O psicólogo e psicanalista mineiro Eduardo Lucas Andrade explica que as crianças podem absorver o que chama de “conhecimento entregue de modo covarde” caso não estejam amparadas e preparadas para eles. “O que influencia um jovem a atentar contra a própria vida está relacionado à forma como ele recebe aquele conteúdo e ao preparo para lidar com ele”, diz. “Se a criança está bem orientada, a tendência é de que ela não cai nesses discursos ou tenha meios para lidar com ele podendo contar com um adulto de confiança”, pondera.

Andrade ainda faz um paralelo entre o ataque ocorrido em uma escola pública de Suzano (SP), em que 10 pessoas morreram, e a atuação da personagem Momo para explicar a influência do viral sob as crianças. “Na questão da violência que estão querendo vincular diretamente aos jogos, como se essa fosse a causa, a problemática é bem maior.
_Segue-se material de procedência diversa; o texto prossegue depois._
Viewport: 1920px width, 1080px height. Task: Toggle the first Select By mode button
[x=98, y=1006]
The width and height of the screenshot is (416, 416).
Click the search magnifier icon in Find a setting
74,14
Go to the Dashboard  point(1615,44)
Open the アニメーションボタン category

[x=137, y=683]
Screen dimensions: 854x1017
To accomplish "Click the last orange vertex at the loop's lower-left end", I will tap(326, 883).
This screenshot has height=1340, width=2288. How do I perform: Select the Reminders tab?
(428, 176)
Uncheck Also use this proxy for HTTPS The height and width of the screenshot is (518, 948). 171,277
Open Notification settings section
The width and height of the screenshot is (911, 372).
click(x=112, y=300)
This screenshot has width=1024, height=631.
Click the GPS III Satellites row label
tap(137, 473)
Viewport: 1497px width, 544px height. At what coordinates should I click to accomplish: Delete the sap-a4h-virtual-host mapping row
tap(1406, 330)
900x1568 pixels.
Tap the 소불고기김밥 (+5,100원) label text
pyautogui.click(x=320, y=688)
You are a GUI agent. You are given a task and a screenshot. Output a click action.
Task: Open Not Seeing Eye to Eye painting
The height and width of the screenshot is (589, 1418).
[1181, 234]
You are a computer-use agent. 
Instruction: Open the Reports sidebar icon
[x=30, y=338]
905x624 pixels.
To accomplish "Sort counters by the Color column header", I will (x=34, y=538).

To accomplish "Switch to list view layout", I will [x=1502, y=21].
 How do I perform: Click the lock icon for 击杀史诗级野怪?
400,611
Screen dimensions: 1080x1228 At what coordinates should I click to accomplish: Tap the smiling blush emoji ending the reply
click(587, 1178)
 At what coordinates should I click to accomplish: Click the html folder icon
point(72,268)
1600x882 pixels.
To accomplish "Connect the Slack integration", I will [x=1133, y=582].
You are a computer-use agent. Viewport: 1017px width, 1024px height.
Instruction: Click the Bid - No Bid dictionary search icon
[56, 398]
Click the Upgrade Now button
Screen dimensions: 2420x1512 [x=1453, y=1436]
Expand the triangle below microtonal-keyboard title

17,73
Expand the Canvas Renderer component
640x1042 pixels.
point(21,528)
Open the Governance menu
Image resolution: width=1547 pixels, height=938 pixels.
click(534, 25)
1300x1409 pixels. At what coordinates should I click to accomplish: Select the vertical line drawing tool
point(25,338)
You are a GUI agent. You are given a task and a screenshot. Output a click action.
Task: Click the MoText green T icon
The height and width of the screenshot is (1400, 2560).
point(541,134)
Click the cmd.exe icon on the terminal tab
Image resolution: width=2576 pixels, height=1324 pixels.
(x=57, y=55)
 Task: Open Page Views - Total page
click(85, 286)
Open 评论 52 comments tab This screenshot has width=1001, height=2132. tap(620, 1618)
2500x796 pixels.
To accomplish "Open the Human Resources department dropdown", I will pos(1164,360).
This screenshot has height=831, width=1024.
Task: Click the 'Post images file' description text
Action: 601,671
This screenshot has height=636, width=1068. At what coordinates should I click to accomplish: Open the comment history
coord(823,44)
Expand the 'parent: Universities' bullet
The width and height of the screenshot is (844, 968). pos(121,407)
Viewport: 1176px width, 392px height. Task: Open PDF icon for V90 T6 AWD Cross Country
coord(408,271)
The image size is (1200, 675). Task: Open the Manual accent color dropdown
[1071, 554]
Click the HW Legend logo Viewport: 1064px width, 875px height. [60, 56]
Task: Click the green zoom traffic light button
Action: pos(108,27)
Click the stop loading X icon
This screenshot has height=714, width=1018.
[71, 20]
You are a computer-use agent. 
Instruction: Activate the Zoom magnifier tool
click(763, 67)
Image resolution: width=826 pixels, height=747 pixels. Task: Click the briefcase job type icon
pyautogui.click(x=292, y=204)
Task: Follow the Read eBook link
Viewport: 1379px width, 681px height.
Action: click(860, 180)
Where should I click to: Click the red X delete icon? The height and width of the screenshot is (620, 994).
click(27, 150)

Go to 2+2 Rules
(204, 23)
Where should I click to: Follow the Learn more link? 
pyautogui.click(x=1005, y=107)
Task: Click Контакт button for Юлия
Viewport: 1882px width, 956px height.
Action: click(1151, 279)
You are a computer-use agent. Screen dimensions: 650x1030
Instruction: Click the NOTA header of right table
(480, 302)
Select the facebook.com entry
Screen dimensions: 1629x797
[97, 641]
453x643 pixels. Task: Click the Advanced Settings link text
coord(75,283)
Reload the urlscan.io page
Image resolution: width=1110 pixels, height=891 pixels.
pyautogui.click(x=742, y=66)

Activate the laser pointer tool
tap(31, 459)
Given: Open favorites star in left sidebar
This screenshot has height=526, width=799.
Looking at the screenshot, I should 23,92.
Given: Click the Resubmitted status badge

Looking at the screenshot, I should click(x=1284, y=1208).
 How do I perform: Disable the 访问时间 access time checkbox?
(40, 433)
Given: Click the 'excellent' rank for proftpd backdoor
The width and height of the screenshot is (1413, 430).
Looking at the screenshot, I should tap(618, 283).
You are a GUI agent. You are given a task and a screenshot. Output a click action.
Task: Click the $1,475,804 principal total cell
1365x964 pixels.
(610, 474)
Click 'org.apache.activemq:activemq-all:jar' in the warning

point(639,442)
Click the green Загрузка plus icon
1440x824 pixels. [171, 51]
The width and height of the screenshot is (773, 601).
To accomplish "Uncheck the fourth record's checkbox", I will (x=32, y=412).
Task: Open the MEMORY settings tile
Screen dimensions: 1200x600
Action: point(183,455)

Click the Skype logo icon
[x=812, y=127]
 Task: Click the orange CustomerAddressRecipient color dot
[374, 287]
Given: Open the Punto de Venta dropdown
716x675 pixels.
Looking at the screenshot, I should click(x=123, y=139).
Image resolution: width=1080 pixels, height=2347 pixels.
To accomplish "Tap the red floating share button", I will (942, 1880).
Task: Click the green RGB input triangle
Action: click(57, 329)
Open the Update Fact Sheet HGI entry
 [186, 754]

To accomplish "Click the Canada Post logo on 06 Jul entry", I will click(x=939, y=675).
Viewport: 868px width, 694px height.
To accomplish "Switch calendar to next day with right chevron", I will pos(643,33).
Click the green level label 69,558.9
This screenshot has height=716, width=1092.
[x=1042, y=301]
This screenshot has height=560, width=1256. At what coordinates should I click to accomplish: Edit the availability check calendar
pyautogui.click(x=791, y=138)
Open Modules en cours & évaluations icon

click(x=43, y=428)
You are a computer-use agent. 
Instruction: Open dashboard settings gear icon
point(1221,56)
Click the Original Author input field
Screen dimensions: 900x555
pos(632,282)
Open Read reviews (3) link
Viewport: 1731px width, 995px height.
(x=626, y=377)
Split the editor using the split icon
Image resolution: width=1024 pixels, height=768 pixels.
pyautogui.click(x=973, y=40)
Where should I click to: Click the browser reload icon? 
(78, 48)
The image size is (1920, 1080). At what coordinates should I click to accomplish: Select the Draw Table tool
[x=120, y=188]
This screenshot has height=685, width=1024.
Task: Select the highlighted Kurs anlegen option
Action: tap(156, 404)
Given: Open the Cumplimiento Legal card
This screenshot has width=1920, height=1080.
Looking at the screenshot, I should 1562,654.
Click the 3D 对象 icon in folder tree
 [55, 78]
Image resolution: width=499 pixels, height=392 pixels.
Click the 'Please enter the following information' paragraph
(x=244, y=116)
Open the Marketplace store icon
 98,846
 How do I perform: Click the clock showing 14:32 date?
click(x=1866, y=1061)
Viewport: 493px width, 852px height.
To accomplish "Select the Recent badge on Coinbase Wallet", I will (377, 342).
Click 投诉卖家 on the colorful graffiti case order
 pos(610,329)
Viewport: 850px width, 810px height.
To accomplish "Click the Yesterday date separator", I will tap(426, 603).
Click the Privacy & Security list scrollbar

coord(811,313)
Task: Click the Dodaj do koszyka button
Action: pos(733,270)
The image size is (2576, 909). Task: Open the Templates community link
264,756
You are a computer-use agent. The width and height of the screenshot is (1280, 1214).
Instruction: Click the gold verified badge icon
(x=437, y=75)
O jogo violento pode ser entendido, inclusive, como um meio simbólico de não se passar ao ato, de ficar na fantasia e não atuar”, explica.

“Mas depende de cada caso. Seria selvagem e irresponsável amarrar a causa do ataque aos jogos de forma direta. É fugir da responsabilidade. Nosso compromisso maior é pensar o campo da violência e trabalhar a questão social, repensando a educação. É um pouco disso que proponho no livro Psicanálise e Educação, repensar para surgir sujeito e não objetos carnais”, diz.

“O ataque ocorrido em Suzano e a Momo são diferentes, mas se entrelaçam na importância de se falar de tabus de forma responsável que orienta. São casos que se deparam com abandono e desemparo. Carece de fala guia. No caso da personagem, que ‘conversa’ com as vítimas, o diálogo promove uma identificação, uma ligação forte, uma influência sugestiva por meio da apologia à destruição de alguém fragilizado por estar só”, conta.

No caso da Momo, assim como o desafio da Baleia Azul, o que nos cabe é questionar a participação efetiva de um adulto, de um responsável, para fazer um contraponto ao discurso prejudicial que a criança pode absorver. Escutar e falar sobre. Temos um enorme problema quando a criança não pode falar de assuntos considerados tabus, como violência, sexualidade e morte, pois esta fica à mercê do outro. Já que falam tanto de armamento, vale dizermos que é preciso armar a criança com argumentos, com conhecimento e recursos simbólicos que a permita lidar com aquilo de maneira saudável”, pondera o especialista, que também é autor do livro infantil “Estrela: A bezerra que virou saudades, em que fala sobre morte e prevenção ao suicídio.